• [TASK REQUIREMENTS]
Can you rewrite everything from the line containing "Where should I click to: Click" down to the line containing "Action: click(5, 87)", both included, as a Markdown table with the columns Row and Line, skipping any blank lines?

## Start STORED ROWS

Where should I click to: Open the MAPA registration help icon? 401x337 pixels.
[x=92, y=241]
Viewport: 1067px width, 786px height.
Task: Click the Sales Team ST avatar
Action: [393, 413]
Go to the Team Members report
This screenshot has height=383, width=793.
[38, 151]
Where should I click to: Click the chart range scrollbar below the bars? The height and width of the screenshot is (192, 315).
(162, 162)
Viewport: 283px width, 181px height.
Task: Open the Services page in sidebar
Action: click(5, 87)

## End STORED ROWS
## Start STORED ROWS

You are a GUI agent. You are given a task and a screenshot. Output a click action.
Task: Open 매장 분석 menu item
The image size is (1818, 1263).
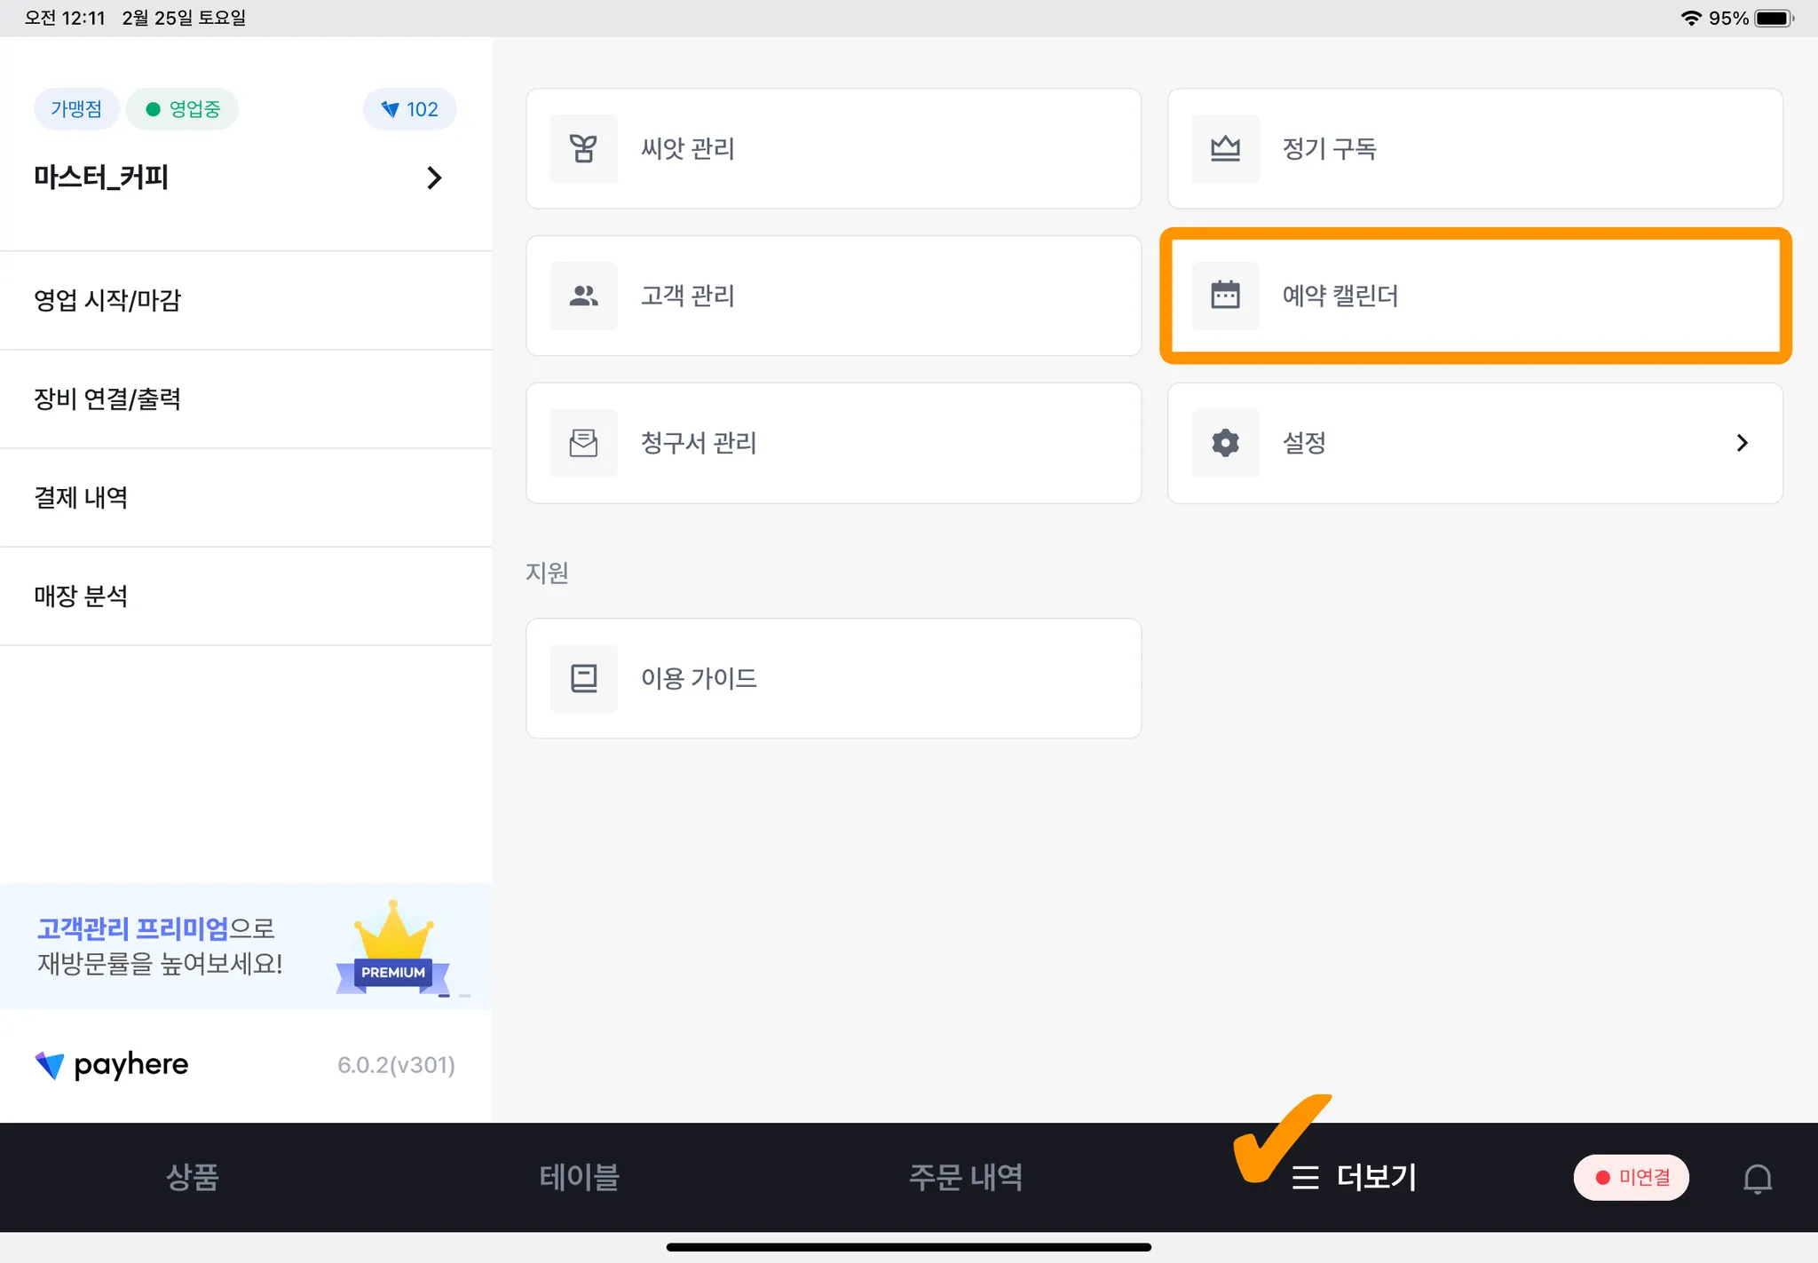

## End STORED ROWS

• [WORKED ANSWER]
| Row | Line |
|---|---|
| 1 | Where should I click to: Click the chart range scrollbar below the bars? The height and width of the screenshot is (192, 315). |
| 2 | (162, 162) |
| 3 | Viewport: 283px width, 181px height. |
| 4 | Task: Open the Services page in sidebar |
| 5 | Action: click(5, 87) |